典韦张开口,只说了两个字”前辈,就被华佗摆手制止他继续说下去。
华佗头也不回向森林深处而去,淡淡道:“我早已不是赤墨的人,我将毕生所学都投入了医道,天下纷争与我没有任何关系,赤墨白墨在我如今的眼里一视同仁,以后若没有要事,就不要来打扰我。”




重生三国之西凉马超 第十九章 逼迫姜菲
距离长安千里之外,张掖大草原上。
日勒城废墟之下,无数顶帐篷穹庐扩散开来,在黑夜中的星星火把下,若隐若现,显示着如今马超聚集的羌族部落的强大。

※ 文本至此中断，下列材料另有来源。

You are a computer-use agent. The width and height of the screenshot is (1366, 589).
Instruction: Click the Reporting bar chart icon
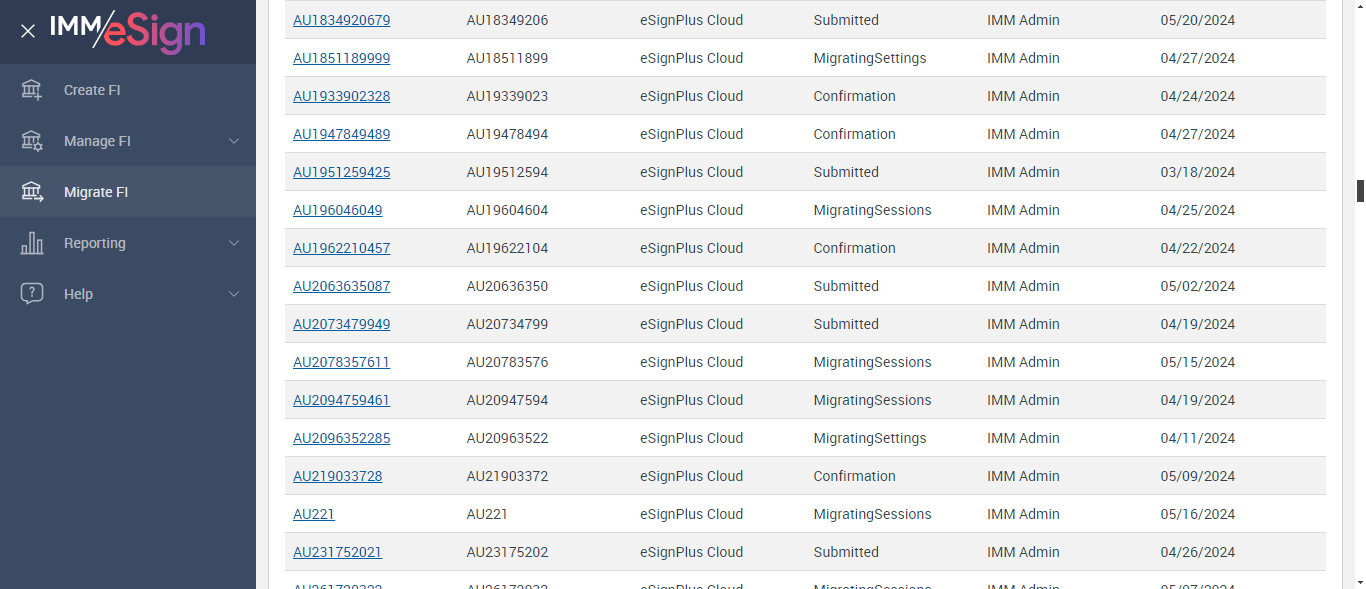(32, 243)
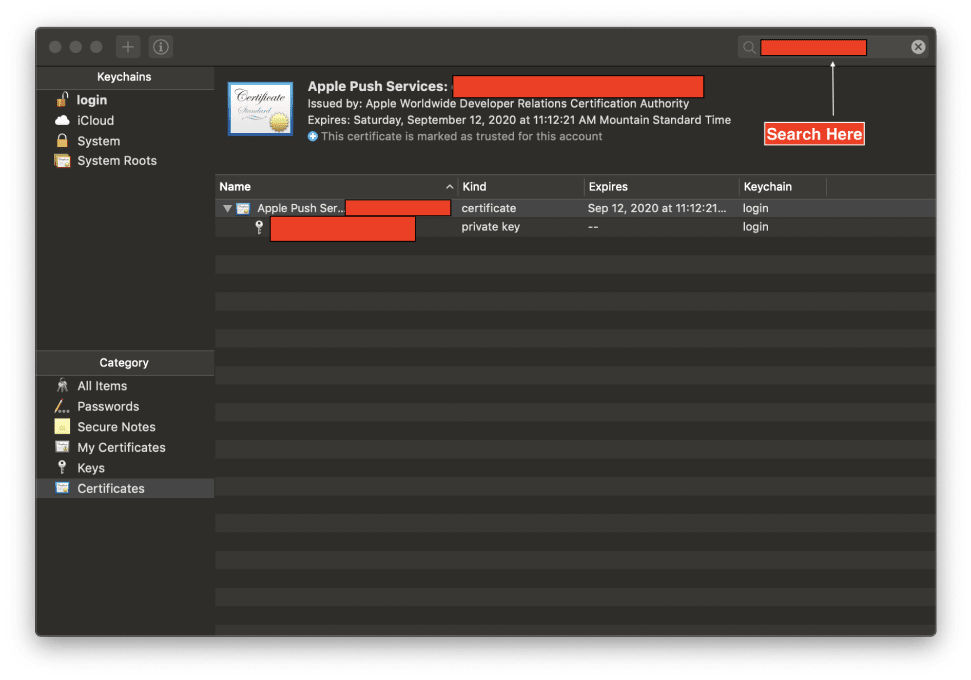This screenshot has width=971, height=680.
Task: Click the info button in toolbar
Action: coord(160,47)
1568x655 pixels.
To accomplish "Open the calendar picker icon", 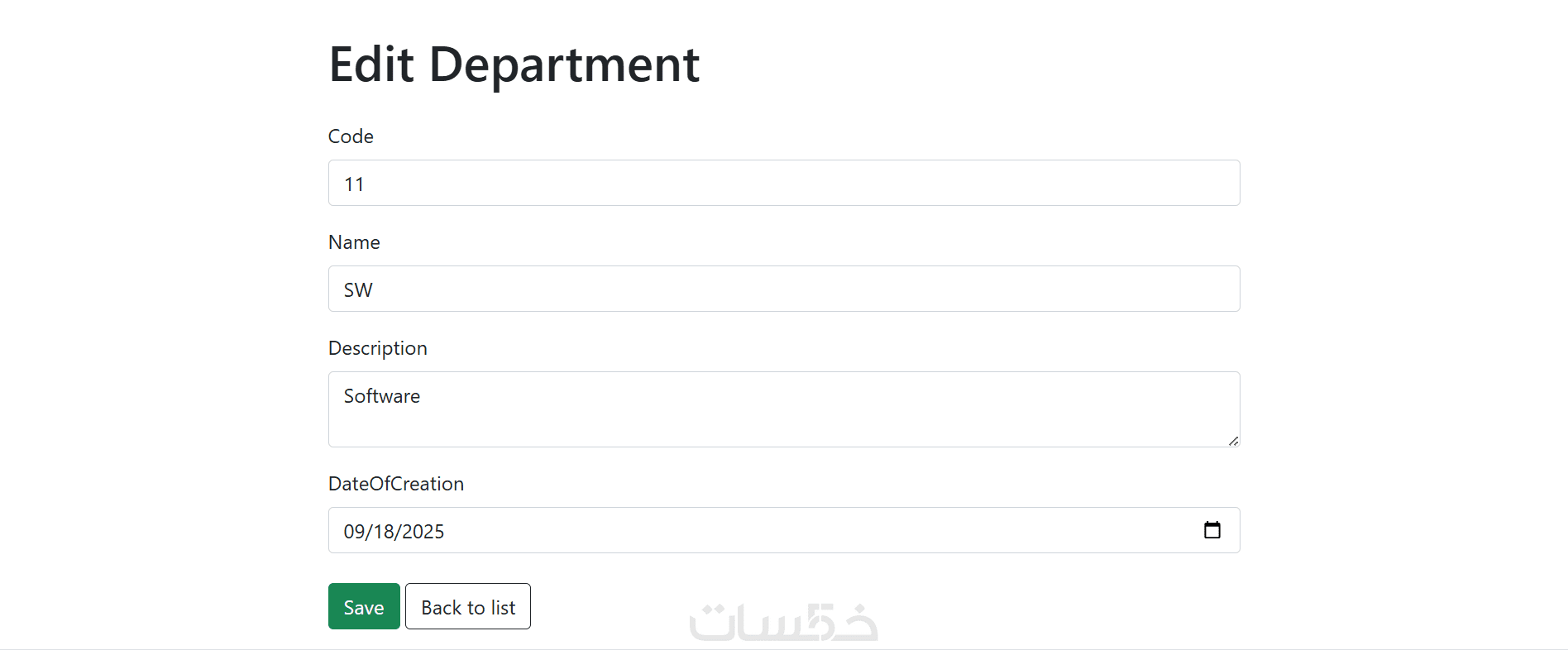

被董卓以马家先祖马援的五品伏波将军一职,及张掖郡太守授予两种官职加身的马超,此时正在高山之上,树林之间,运矛而动,修炼武技。虽然他已经达到了宗匠的境界,没必要如可刻苦的修炼,只需要心灵的感悟,与万物的沟通。不过常年的修炼习惯使得他不自觉间,每天都在坚持。
他一直奉行熟能生巧的苦修。
不过今夜的马超从拿起大矛开始,就心绪起伏,无法进入平静的状态。
什么是人生?人生又是什么?
马超随着手中大矛的动作,心中时而茫然,时而清醒。这些年除了勤奋练功,苦研文史经典、征战沙场之外,已经没有什么可以做的事情。从赤燕刺杀开始一连串的尔虞我诈的事情到为他增加些许乐趣。乐趣又如何,他还是感到无趣之极。
不。尔虞我诈的争霸道路,又怎能是无趣呢。
没有比这更有意思了。
不,是无趣,就像这魔猿闭气功,明知道这套功法对自己只是增加一点防御功能以外,其实对他来说没有多大作用,可是他还是义无反顾的去研究。
不对。研究总比没研究好,最起码有一个保命的本钱,碰上比自己要厉害的高手,可以增加一点防御力,有命逃跑。死命硬抗是绝对错误的,人的命都没有了,还谈什么人生。
马超的思绪有些混乱。
究竟什么是人生!究竟什么是人生!
人们都说他狠冷无情,可是谁又知道往往这样的人,心里却是比任何人都孤独、无聊、甚至无助。作为对手他们忌惮你;作为朋友他们有意疏远你;就是连自己最忠实的属下也在你面前必恭必敬,这样的一个人还有什么乐趣可言。
人生,他娘的人生。
一般人的人生除了吃喝拉撒睡,就是等死,等着黑白无常索取性命。
那他的人生究竟是什么?是渴求幸福和享受幸福的过程?还是从生存至死亡所经历的过程?幸福么,他不知道幸福是什么东西,从他生下来起就不知道,不过他可以肯定的是他想活下去,而且要活得精彩,他现在找到了唯一的乐趣就是,将自己推到众人的面前,与那些藏在深处不露痕迹的狐狸们玩上一把。